Mais l’histoire n’est pas aussi simple que cela, au contraire, l’arbre ancestral du genre Homo apparaît merveilleusement complexe. «Il y a d’autres fossiles européens d’âge comparable qui n’ont pas les caractéristiques néandertaliennes de ces fossiles italiens, et indiquent donc que d’autres types d’humains, à part les néandertaliens, ont peut-être été présents en Europe pendant cette période», explique Guatelli-Steinberg.

Une espèce en particulier, Homo heidelbergensis, a été suggérée comme l’ancêtre commun possible des Néandertaliens et des humains modernes. «Au cours du Pléistocène moyen, une autre espèce appelée Homo heidelbergensis était présente en Europe et ses relations avec les Néandertaliens ou avec des espèces plus archaïques telles que Homo erectus ne sont toujours pas claires», explique Zanolli.

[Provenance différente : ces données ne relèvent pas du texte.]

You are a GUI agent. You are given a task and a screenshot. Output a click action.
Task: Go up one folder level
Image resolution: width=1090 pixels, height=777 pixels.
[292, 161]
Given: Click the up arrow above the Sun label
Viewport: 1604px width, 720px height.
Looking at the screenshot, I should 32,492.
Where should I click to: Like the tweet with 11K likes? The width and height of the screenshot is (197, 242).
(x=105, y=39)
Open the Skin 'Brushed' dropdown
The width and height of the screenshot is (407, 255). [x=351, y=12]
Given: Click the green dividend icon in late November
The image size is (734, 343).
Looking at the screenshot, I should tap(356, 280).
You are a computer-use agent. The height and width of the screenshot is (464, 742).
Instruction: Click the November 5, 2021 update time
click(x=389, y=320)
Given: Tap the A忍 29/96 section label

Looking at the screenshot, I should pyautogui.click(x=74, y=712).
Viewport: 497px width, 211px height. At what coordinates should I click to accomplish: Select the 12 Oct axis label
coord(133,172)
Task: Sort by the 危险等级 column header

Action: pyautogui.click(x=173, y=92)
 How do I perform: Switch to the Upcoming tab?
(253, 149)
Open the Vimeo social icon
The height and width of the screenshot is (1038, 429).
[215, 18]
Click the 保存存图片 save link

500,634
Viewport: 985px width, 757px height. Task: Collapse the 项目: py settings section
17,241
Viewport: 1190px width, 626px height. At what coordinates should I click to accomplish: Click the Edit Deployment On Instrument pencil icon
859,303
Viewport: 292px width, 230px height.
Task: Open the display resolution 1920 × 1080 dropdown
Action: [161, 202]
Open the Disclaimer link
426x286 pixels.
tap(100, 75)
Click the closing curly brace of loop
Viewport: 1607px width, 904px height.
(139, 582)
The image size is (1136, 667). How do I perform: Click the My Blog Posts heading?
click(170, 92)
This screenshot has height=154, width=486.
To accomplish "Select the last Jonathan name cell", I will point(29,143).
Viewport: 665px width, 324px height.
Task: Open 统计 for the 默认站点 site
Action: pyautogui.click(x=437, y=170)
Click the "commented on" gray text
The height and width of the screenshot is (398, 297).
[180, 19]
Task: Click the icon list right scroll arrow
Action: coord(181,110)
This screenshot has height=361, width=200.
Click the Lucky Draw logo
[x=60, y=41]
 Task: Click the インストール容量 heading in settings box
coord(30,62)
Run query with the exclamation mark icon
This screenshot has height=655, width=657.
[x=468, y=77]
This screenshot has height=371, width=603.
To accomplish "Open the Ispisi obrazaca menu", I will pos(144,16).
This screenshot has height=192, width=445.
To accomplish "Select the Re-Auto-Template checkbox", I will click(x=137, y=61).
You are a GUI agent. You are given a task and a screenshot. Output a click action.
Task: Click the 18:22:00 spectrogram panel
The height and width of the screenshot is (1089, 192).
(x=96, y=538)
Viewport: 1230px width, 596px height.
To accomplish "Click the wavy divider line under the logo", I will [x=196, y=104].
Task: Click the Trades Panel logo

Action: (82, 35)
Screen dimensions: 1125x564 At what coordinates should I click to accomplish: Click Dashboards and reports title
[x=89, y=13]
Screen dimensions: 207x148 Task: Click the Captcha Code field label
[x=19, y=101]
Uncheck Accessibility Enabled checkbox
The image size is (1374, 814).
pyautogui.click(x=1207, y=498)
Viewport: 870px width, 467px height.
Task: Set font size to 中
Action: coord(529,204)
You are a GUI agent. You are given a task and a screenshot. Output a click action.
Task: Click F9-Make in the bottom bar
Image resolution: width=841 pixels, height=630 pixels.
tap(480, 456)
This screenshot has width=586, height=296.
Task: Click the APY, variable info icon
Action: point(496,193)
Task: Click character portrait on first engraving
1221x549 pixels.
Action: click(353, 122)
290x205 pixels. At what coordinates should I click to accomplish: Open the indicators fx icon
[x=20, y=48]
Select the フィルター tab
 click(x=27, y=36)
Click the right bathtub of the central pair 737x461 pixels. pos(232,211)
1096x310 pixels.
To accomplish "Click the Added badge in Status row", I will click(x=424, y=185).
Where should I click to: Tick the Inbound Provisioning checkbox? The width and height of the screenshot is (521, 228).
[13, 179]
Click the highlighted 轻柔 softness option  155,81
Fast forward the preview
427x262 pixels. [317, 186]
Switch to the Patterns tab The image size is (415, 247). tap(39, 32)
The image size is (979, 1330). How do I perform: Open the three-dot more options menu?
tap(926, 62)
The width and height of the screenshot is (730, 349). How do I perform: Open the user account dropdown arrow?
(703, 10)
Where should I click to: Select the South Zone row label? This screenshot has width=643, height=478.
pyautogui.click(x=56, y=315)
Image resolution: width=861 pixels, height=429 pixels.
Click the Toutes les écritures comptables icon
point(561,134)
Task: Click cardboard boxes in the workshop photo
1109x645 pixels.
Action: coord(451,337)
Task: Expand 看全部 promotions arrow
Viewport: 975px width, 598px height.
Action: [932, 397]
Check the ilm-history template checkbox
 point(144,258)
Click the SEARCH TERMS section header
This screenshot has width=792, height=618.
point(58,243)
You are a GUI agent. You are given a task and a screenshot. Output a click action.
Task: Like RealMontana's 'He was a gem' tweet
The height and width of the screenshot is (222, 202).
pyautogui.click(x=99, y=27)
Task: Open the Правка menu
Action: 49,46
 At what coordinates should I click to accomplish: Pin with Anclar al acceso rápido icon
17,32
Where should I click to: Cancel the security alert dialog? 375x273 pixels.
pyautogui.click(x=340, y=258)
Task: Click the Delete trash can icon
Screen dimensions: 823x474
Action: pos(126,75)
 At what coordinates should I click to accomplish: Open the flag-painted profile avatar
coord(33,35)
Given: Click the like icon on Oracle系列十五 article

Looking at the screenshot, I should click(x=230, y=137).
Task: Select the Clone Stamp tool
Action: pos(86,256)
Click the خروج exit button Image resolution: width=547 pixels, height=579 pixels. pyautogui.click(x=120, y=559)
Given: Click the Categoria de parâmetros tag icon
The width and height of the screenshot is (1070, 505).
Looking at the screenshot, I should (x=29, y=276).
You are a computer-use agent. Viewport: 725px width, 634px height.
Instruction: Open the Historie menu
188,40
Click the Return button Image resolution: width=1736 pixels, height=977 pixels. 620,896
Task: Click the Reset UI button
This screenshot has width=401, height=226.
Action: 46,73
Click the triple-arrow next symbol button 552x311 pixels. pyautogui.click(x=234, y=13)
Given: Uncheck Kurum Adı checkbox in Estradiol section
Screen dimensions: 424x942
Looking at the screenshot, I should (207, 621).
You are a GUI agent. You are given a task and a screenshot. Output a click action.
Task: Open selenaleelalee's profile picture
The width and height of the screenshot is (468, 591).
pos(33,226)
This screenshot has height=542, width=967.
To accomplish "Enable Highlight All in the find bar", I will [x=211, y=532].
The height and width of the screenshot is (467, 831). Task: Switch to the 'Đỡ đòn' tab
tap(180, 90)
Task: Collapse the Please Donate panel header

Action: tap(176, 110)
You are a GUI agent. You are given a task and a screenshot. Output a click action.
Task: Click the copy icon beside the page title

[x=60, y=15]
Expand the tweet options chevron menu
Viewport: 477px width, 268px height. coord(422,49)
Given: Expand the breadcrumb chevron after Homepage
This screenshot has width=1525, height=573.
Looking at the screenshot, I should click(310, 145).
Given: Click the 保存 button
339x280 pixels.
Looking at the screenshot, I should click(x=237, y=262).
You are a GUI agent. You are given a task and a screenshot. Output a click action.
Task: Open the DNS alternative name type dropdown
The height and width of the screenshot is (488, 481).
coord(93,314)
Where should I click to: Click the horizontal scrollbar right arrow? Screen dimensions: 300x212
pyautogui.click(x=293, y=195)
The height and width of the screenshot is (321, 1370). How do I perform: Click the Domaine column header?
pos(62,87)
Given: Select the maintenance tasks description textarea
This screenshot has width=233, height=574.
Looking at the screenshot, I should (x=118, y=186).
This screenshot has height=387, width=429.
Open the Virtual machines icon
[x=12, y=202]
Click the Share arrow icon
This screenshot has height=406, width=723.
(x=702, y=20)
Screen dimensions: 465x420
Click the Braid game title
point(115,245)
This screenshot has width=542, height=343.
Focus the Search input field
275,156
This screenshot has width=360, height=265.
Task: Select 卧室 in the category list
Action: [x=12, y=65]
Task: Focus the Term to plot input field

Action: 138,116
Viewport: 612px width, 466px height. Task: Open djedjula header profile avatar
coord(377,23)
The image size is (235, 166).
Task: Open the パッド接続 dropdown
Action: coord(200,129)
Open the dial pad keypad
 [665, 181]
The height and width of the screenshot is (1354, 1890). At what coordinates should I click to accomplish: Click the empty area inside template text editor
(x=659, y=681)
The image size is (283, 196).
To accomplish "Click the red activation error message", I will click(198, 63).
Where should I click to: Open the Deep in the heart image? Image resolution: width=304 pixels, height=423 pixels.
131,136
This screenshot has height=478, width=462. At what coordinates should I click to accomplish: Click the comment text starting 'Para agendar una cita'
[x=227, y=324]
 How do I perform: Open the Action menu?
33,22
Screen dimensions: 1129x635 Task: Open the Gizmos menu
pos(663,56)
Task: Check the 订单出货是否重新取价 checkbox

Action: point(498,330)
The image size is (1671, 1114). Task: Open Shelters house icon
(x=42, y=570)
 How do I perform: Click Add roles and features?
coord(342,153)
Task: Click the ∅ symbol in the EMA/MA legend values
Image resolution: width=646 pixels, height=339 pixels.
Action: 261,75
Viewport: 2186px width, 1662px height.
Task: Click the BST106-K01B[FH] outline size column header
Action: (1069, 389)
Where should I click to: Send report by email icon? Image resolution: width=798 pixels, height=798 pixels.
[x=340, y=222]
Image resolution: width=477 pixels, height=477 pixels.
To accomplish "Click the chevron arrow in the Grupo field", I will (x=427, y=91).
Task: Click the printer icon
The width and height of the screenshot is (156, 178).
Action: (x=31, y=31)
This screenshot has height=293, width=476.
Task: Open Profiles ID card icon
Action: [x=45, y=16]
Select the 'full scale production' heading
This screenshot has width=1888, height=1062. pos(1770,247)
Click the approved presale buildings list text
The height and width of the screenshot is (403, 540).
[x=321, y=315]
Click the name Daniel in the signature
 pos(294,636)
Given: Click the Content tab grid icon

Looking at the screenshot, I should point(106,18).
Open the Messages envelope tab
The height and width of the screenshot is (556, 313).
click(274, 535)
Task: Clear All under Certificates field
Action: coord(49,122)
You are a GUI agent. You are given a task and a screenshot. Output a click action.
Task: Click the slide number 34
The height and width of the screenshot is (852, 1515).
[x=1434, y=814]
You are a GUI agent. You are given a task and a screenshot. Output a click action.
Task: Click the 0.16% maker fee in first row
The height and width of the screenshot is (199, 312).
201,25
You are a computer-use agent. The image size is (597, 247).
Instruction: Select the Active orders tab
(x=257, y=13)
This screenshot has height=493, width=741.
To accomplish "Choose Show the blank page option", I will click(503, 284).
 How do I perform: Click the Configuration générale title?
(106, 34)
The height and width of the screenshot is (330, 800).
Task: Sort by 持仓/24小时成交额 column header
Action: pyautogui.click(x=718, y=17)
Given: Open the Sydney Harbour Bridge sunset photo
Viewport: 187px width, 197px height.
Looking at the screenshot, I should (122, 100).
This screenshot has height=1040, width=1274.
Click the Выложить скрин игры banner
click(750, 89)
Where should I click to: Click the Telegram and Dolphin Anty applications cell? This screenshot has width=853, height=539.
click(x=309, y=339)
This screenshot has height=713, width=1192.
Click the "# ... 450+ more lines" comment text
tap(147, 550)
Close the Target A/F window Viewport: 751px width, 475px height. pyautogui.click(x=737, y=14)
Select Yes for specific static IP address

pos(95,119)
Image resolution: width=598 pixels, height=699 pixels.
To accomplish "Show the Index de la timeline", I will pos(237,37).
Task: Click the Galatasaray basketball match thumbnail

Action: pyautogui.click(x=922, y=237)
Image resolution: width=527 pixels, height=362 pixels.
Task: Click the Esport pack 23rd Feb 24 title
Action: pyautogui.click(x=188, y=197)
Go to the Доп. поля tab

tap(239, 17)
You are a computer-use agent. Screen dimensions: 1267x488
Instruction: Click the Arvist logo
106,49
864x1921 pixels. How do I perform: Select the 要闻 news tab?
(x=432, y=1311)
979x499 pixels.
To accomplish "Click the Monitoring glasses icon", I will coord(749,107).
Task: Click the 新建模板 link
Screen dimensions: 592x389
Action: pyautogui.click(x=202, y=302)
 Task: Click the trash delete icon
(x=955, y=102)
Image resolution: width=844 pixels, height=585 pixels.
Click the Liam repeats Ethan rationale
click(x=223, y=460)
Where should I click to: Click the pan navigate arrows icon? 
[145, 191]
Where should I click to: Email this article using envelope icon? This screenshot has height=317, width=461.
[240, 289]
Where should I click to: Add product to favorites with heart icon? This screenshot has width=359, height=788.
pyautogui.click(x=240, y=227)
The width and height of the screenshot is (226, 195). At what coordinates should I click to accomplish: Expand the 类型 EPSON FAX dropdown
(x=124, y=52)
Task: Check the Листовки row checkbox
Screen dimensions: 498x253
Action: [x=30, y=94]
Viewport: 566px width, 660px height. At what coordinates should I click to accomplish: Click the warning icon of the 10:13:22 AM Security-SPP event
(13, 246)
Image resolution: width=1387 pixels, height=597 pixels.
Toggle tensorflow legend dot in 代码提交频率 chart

Alors que les scientifiques démêlent davantage les voies évolutives des humains anciens, les dents continueront probablement à jouer un rôle crucial. Fabriquées en émail – la substance biologique la plus dure du corps humain – les dents ont tendance à survivre plus longtemps que les os. De plus, les formes et les structures des dents constituent un outil de diagnostic précieux pour distinguer nos divers antécédents familiaux hominiens.

Distinguer une dent Néandertalienne de celle d’un être humain moderne

Mais comment peut-on distinguer la dent d’un homme du Néandertal de celle d’un être humain moderne, ou l’une des lignées intermédiaires? La paléoanthropologue Kristin Krueger de l’Université Loyola de Chicago explique qu’en général, les dents et les mâchoires deviennent plus petites au fur et à mesure de l’évolution, probablement en raison de changements alimentaires, tels que le développement de la cuisson. Mais en ce qui concerne les dents, la taille n’est pas la seule chose qui compte.

Les cuspides, les créneaux, les crêtes et d’autres caractéristiques peuvent être utilisés pour classer les dents des hommes primitifs. L’intérieur des dents peut également être différent, et des variations telles que l’épaisseur de l’émail et la taille de la chambre pulpaire peuvent donner des informations cruciales à l’œil entraîné d’un anthropologue.

«Cette étude est un excellent exemple de ce que nous pouvons apprendre sur l’évolution des dents en général, mais également de ce que nous pouvons apprendre sans analyse destructive», a déclaré Krueger dans un courrier électronique. «Les enregistrements dentaires de cette période et de ce lieu sont rares. Il est donc primordial de disposer d’un grand nombre de dents et de les analyser sans devoir les couper en coupe ou effectuer une analyse destructive (nécessaire pour l’analyse de l’ADN).”

En outre, les dents peuvent potentiellement faire beaucoup plus que simplement nous permettent de découvrir les racines de notre arbre généalogique évolutif. Les anciens mâcheurs peuvent souvent nous apprendre sur la vie et le régime alimentaire des anciens humains auxquels ils appartenaient.

Les dents renferment des informations très importantes

«Nous pensons aux dents et aux archives dentaires lorsque nous devons identifier un corps dans les bois, mais ce que nous n’apprécions pas à leur juste valeur, c’est l’ampleur des informations que les dents peuvent révéler. Ils ressemblent à de petites fenêtres dans la vie d’une personne et peuvent nous en apprendre sur le régime alimentaire, l’hygiène, la description de la migration, les pratiques de sevrage, les épisodes de stress, etc. », explique Krueger.

Le fait que de telles informations puissent durer un demi-million d’années, rende la dent un humble outil important pour démêler les fils complexes des origines précoces des êtres humaines.